We can reuse our previous code to run 1000 simulations, of 100 steps each. Thanks to Python, this experiments can be done easily! Then, we find what is the last position of each simulation, and plot the distribution of those final positions using our auxiliary function.

# Parameters for aggregating random walks
n_simulations_agg = 1000
n_steps_agg = 100

arr_walks = random_walks(n_steps_agg, n_simulations_agg)
endpoints = arr_walks[:, -1]

plot_distribution(endpoints, name="Random Walk Endpoints", xlabel="End position")

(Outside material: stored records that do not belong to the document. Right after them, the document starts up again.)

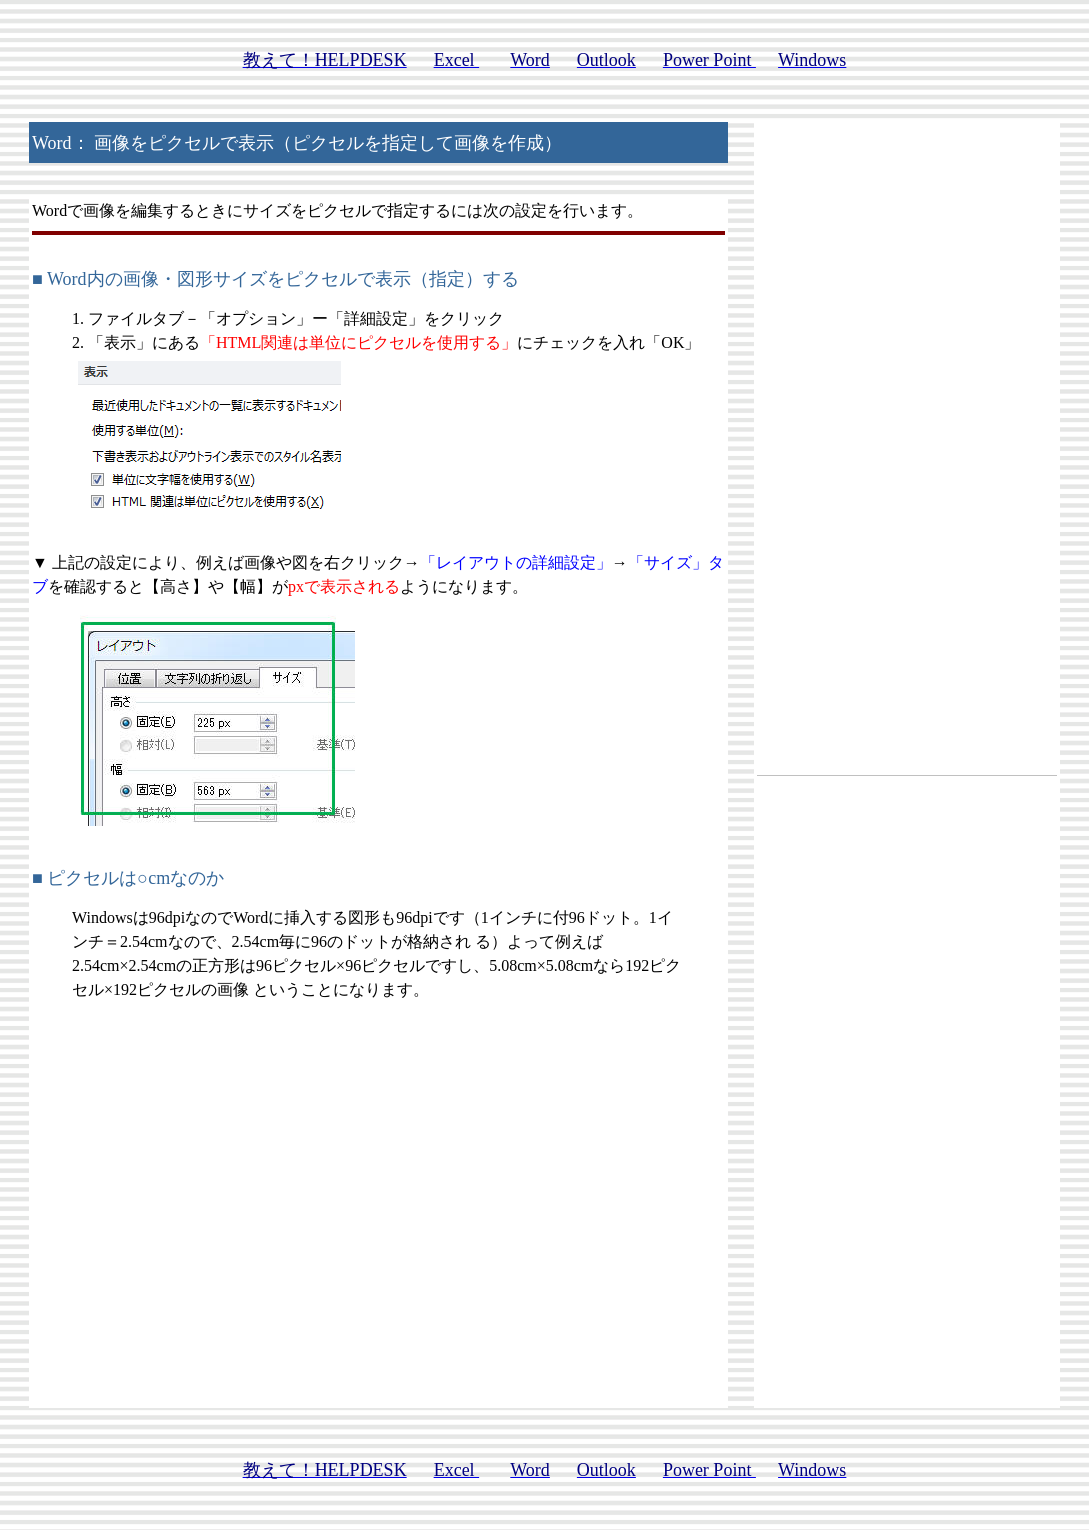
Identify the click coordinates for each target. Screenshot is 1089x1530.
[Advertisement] (907, 467)
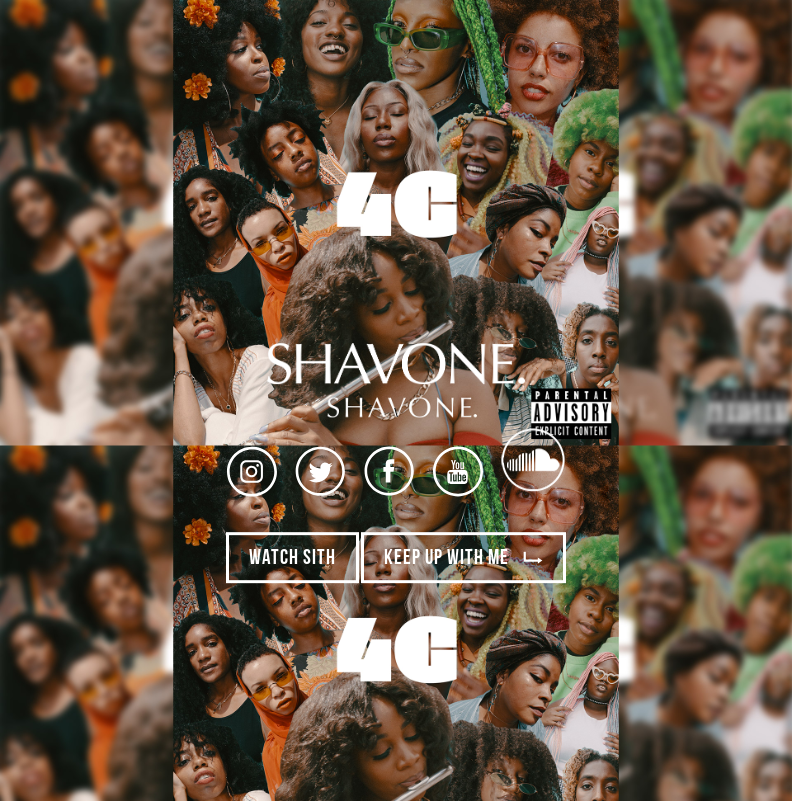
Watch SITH (292, 559)
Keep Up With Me (463, 559)
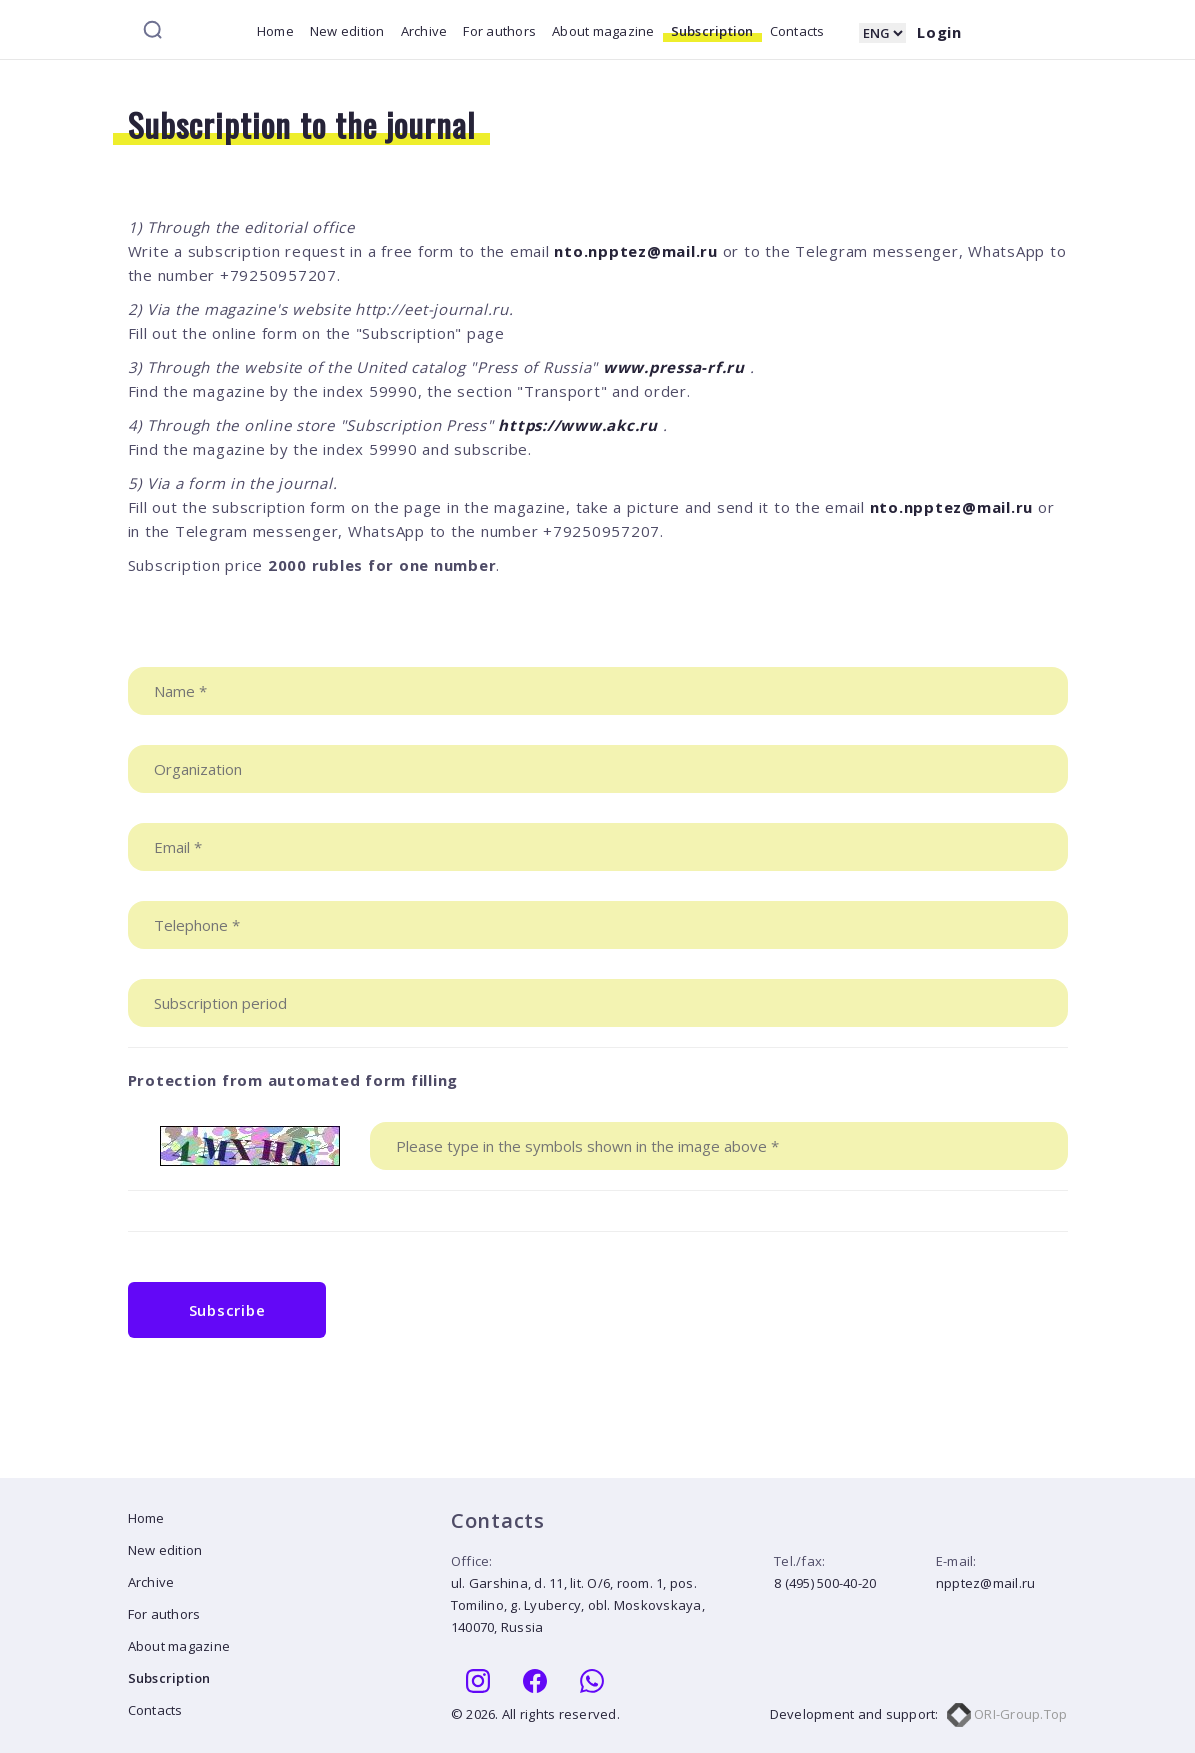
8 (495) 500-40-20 (825, 1583)
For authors (499, 31)
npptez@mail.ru (986, 1583)
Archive (424, 31)
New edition (347, 31)
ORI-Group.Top (1007, 1714)
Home (275, 31)
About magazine (603, 31)
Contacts (797, 31)
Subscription (712, 31)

We did 1000 simulations of 100 steps each, and stored each individual step in arr_walks. So, what should be the shape of this array?

print(arr_walks.shape)

And how can we get the final position of each simulation?

print(arr_walks[:, -1])

How could we compute the average final position over the 1000 simulations?

# OPTION 1 (bad option, but viable)

arr = arr_walks[:, -1]

mean = 0

for v in arr:
  mean = mean + v

print(mean / len(arr))
# OPTION 2 (smart option)

print(np.mean(arr))

Let’s go back to the distribution for a second:

# Parameters for aggregating random walks
n_simulations_agg = 1000
n_steps_agg = 100

arr_walks = random_walks(n_steps_agg, n_simulations_agg)
endpoints = arr_walks[:, -1]

plot_distribution(endpoints, name="Random Walk Endpoints", xlabel="End position")

Does this distribution look familiar? It looks like a normal distribution!

To check this, lets generate a normal distribution using NumPy.

# We get the mean and standard deviation of the set of end points
mean = np.mean(endpoints)
std = np.std(endpoints)

# Generate points from a normal distribution using NumPy
ser_norm = np.random.normal(mean, std, size=n_simulations_agg)
# Plot the points
plot_distribution(ser_norm)

They look very similar! To make it more apparent, our auxiliary function plot_distribution provides the keyword plot_normal to overlay the normal distribution over our current histogram.

plot_distribution(endpoints, name="Random Walk Endpoints", xlabel="End position", plot_normal=True)

Exercise: Approximating Pi with Monte Carlo

Consider a square with a circle inside it. We randomly generate points within this square. The image below illustrates this with blue points inside the circle and red points outside.

To estimate the value of \(\pi\), we use the Monte Carlo method. This involves comparing the number of points inside the circle (blue) to the total number of points (blue and red). The formula for approximating \(\pi\) is:

\[\pi \approx 4 \times \frac{\text{number of blue points}}{\text{total number of points}}\]

Write the monte_carlo_pi function to approximate \(\pi\). It should:

  • Accept num_points, the number of random points to create.
  • Generate random points in a square with corners (-1, -1) and (1, 1).
  • Count how many points fall inside the unit circle \(x^2 + y^2 \leq 1\).
  • Calculate \(\pi\) following the equation above.
  • Return this estimated value of \(\pi\).